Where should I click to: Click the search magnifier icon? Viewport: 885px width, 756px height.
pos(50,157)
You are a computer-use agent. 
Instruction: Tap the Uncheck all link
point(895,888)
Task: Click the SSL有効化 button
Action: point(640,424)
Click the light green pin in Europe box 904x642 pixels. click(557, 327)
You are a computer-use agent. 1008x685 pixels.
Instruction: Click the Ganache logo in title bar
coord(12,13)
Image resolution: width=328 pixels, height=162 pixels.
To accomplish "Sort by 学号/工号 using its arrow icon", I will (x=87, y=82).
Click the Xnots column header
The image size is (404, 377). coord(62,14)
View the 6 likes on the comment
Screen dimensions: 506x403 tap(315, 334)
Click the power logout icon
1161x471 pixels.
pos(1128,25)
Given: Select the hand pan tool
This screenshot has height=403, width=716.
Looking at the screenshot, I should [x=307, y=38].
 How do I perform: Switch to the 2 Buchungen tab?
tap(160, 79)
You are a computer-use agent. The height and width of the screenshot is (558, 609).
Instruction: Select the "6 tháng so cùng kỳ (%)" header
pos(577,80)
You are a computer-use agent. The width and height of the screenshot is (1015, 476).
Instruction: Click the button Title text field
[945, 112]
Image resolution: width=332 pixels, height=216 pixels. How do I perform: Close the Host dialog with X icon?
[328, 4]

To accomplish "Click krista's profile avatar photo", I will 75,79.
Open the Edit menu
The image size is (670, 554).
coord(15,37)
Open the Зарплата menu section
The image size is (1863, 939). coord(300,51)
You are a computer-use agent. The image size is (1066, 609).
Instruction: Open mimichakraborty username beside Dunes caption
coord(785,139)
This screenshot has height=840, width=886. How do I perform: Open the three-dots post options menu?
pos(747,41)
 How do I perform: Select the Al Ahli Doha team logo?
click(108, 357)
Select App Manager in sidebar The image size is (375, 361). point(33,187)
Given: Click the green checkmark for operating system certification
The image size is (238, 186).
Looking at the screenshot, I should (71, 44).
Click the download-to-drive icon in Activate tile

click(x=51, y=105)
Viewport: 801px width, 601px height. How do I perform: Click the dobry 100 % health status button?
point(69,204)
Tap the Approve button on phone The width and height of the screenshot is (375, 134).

## WHAT IS REQUIRED
Every line of the listing above is to be written out again exactly.

## FINAL ANSWER
Where should I click to: Click the search magnifier icon? Viewport: 885px width, 756px height.
pos(50,157)
You are a computer-use agent. 
Instruction: Tap the Uncheck all link
point(895,888)
Task: Click the SSL有効化 button
Action: point(640,424)
Click the light green pin in Europe box 904x642 pixels. click(557, 327)
You are a computer-use agent. 1008x685 pixels.
Instruction: Click the Ganache logo in title bar
coord(12,13)
Image resolution: width=328 pixels, height=162 pixels.
To accomplish "Sort by 学号/工号 using its arrow icon", I will (x=87, y=82).
Click the Xnots column header
The image size is (404, 377). coord(62,14)
View the 6 likes on the comment
Screen dimensions: 506x403 tap(315, 334)
Click the power logout icon
1161x471 pixels.
pos(1128,25)
Given: Select the hand pan tool
This screenshot has height=403, width=716.
Looking at the screenshot, I should [x=307, y=38].
 How do I perform: Switch to the 2 Buchungen tab?
tap(160, 79)
You are a computer-use agent. The height and width of the screenshot is (558, 609).
Instruction: Select the "6 tháng so cùng kỳ (%)" header
pos(577,80)
You are a computer-use agent. The width and height of the screenshot is (1015, 476).
Instruction: Click the button Title text field
[945, 112]
Image resolution: width=332 pixels, height=216 pixels. How do I perform: Close the Host dialog with X icon?
[328, 4]

To accomplish "Click krista's profile avatar photo", I will 75,79.
Open the Edit menu
The image size is (670, 554).
coord(15,37)
Open the Зарплата menu section
The image size is (1863, 939). coord(300,51)
You are a computer-use agent. The image size is (1066, 609).
Instruction: Open mimichakraborty username beside Dunes caption
coord(785,139)
This screenshot has height=840, width=886. How do I perform: Open the three-dots post options menu?
pos(747,41)
 How do I perform: Select the Al Ahli Doha team logo?
click(108, 357)
Select App Manager in sidebar The image size is (375, 361). point(33,187)
Given: Click the green checkmark for operating system certification
The image size is (238, 186).
Looking at the screenshot, I should (71, 44).
Click the download-to-drive icon in Activate tile

click(x=51, y=105)
Viewport: 801px width, 601px height. How do I perform: Click the dobry 100 % health status button?
point(69,204)
Tap the Approve button on phone The width and height of the screenshot is (375, 134).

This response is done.